Dr Fusako Innami, an Associate Professor at the School of Modern Languages and Cultures at Durham University, has received a Fulbright Award to enable her to research at the University of California (Berkeley) on one of the most well-regarded and impactful scholarship programmes in the world.

Dr Fusako Innami is an Associate Professor in Japanese and Performance Studies at Durham University, and author of Touching the Unreachable: Writing, Skinship, Modern Japan (Michigan, 2021). She lives according to an ethos of intercultural understanding, knowledge exchange, and community building through arts and cultures with her embodied experience in Japan, Italy, the US, and the UK. Since her childhood study of classical ballet and music, she has reflected on what it means to integrate gestures, movements, and rhythms migrating from different continents to enter her body.  

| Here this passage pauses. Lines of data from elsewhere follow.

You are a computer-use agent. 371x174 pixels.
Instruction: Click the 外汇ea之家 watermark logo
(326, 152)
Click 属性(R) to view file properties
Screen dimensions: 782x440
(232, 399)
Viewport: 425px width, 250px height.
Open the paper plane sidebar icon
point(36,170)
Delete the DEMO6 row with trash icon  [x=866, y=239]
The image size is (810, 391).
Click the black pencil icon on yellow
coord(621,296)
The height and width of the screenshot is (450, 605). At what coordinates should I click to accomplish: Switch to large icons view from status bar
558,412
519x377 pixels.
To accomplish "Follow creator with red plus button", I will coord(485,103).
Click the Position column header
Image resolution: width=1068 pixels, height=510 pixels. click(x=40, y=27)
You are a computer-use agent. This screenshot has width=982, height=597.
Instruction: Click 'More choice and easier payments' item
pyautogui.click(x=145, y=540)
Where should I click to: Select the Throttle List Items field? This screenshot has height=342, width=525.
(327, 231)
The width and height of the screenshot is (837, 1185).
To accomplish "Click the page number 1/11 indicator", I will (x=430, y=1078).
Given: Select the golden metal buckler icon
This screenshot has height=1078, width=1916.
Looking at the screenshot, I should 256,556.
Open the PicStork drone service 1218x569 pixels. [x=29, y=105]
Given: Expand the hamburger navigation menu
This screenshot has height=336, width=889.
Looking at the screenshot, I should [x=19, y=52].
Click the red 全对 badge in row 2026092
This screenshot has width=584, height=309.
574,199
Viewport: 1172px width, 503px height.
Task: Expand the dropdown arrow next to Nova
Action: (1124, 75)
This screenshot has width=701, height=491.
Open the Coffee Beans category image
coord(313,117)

Dr Innami has been selected from a strong applicant pool to complete her Fulbright project, entitled Gestural Writing: Performance, Topography, Trace. This project concerns performance which by its very nature disappears. How do we recollect live performances that are not available in recordings, but only remain in the form of reviews, scores, pictures, or digitized archives? Her project gathers traces of dancers’ transcultural movements, contacts, and memoirs. Based in the Department of Theater, Dance, and Performance Studies at UC Berkeley, she will explore new methods of reconstructing past performances.